The Jerusalem Post
Why Israel went to Surfside
Awakening the woke culture
Although Israel’s quick-response medical team in Surfside, Florida, was generally well-received, there were some notable naysayers. Some of them were simply garden-variety antisemites and anti-Zionists (nowadays virtually the same). But even more prominent critics of Israel often betray their basic ignorance of hessed, the core Jewish concept of grace, benevolence and compassion.
Among the lesser-known detractors was Rafael Shimunov, a longtime political activist from Queens, New York, who tweeted that Israel’s “expertise is crushing buildings with people in them, not rescuing them.” The suggestion was that the IDF’s efforts in Miami were little more than reflections of governmental propaganda and hypocrisy. Palestinian-American political activist Linda Sarsour responded with a gleeful, thumbs-up emoji.

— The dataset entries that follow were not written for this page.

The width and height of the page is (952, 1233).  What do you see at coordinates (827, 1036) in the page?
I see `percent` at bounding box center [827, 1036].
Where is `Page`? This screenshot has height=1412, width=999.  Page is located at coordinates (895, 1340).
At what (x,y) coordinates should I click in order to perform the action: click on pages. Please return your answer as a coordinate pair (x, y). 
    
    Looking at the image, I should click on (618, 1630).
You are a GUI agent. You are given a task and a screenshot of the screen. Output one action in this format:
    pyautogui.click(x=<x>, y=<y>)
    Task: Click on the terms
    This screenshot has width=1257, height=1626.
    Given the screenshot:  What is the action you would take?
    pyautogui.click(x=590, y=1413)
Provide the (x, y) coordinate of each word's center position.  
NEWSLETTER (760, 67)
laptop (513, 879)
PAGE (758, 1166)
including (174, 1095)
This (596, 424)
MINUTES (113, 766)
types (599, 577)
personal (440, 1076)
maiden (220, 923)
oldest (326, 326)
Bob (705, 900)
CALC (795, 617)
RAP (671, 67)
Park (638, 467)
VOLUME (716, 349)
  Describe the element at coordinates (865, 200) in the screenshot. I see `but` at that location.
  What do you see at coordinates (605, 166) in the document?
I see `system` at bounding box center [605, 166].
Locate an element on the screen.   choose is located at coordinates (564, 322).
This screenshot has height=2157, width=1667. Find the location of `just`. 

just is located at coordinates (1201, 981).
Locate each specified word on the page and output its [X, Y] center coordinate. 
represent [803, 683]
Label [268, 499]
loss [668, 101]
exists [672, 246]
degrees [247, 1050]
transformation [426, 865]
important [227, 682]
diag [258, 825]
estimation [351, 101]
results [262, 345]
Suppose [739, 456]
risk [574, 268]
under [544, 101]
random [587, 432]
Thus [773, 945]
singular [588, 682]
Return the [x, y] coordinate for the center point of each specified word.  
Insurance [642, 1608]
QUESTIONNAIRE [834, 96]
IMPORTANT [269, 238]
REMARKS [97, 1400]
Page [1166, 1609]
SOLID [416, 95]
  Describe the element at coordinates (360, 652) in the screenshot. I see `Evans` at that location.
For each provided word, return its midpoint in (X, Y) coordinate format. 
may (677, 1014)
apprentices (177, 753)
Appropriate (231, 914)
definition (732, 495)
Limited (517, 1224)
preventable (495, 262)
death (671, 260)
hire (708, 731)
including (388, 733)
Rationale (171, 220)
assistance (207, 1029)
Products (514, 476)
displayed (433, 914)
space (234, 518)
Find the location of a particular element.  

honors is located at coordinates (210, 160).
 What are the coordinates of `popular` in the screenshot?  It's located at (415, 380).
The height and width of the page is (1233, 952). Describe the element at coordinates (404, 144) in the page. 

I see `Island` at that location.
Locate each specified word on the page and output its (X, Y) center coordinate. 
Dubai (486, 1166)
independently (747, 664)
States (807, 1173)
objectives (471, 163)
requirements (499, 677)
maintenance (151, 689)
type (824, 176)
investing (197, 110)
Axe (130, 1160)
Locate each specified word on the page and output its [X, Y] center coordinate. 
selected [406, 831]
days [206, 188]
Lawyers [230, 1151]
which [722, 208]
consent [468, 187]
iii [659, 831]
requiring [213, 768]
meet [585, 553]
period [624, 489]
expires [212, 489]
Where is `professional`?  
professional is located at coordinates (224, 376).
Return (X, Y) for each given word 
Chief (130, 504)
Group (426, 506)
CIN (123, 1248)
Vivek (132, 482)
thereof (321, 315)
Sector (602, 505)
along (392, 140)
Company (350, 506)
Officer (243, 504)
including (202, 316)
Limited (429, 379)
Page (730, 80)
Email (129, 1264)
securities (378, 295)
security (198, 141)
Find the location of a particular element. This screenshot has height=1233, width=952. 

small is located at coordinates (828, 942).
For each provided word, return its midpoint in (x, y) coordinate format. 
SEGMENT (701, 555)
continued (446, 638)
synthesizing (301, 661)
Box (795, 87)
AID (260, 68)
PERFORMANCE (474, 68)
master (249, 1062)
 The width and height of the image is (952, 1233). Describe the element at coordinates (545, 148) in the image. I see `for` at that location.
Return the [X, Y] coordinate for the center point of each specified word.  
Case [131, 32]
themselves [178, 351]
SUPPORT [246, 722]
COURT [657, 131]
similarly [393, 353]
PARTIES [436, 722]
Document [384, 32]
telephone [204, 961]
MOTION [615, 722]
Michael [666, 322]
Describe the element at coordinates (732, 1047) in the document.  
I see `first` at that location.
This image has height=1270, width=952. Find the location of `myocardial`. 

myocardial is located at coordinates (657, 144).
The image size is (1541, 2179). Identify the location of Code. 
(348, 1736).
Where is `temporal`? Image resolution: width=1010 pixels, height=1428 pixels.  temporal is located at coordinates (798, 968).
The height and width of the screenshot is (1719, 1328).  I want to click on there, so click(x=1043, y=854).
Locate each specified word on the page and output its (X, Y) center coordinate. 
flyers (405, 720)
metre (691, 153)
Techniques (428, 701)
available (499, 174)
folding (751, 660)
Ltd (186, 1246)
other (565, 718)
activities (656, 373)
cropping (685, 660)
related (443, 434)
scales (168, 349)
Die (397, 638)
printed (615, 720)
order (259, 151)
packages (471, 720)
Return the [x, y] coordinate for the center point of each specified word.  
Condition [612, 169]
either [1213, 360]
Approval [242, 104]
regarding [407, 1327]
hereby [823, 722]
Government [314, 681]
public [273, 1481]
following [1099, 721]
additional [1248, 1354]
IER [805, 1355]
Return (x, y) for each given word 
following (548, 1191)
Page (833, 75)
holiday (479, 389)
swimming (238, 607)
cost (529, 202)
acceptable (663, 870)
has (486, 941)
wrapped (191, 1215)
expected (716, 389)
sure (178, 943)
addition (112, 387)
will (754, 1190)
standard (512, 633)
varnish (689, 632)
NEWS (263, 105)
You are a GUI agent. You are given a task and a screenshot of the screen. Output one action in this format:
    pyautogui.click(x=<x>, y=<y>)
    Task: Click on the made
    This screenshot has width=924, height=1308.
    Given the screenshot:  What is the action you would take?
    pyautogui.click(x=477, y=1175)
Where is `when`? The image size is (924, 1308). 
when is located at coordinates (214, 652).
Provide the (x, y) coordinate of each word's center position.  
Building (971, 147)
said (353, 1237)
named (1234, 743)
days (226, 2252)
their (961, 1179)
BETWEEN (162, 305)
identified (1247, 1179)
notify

Eric Garland, a self-styled “nice intellectual combatant” whose Twitter page has over a quarter-million followers, likewise questioned why, “given the presence of Israeli Defense Forces in this mess, [the] building was demolished in such a rush.”
A perennial criticism is that the Jewish state promotes and glorifies its inclusive social policies in order to distract people from its oppression of the Palestinians. Similarly, Israelis who work to protect the environment are ridiculed as “greenwashing”; those who celebrate Israeli cuisine, of “dishwashing.”
The implication, in other words, is that Israelis always have an ulterior motive.
This is little more than a subtle form of group defamation. To infer that Israel went to Surfside only because of that community’s substantial Jewish population ignores the tiny state’s similar rescue teams sent to places like Ghana, Kenya and Mexico City. Israel takes seriously the idea that it should be a light unto the nations, forever engaged in tikkun olam (“repairing he world”).
It responds immediately to emergencies around the world not because the victims are Jewish, but because they are human.
Its history in this regard is hardly a new phenomenon. In 1953, when an earthquake in Greece took more than 1,000 lives, Israel Navy ships were on the scene to provide medical treatment to survivors. In 1985, an even more devastating earthquake in Mexico City that claimed 10,000 lives was met with an IDF delegation of search-and-rescue teams.
In 1994, after a terrorist attack on the Jewish Community Center in Buenos Aires that cost 85 lives, the IDF was there almost immediately, as it was in Nairobi, Kenya, in 1998 after a car bomb exploded near the US Embassy, where teams were able to rescue three people buried beneath the debris.
In 2005, following Hurricane Katrina’s devastation of New Orleans, Israel sent 80 tons of humanitarian supplies. In 2006 and 2012, the country responded to building collapses in Kenya and Ghana. In 2017, it helped rescue earthquake victims in Mexico City.
But for Israel’s perpetual critics, these expressions of hessed go virtually ignored.
Not so, however, in Surfside, where in the early morning of June 24, a 12-story beachfront condominium suddenly disintegrated. By Friday, an Israeli task force was on site, sifting through layers of rubble in 12-hour shifts.
The IDF’s National Search and Rescue Unit, along with members of the Psychotrauma and Crisis Response Unit of United Hatzalah, arrived Sunday
morning. With them were volunteers from ZAKA, the Israeli emergency-response organization that specializes in gathering body parts for Jewish burial. It was known that many Jewish residents, including 20 Israelis, were among the missing. As a result of these efforts, the recovery of bodies was much faster than would have otherwise been possible.
Their presence was greatly appreciated and acknowledged
by the people of Surfside, who lined the streets to give the Israeli rescue team warm embraces and rousing waves of applause as the IDF left for home, having demonstrated once again that kindness is always in season.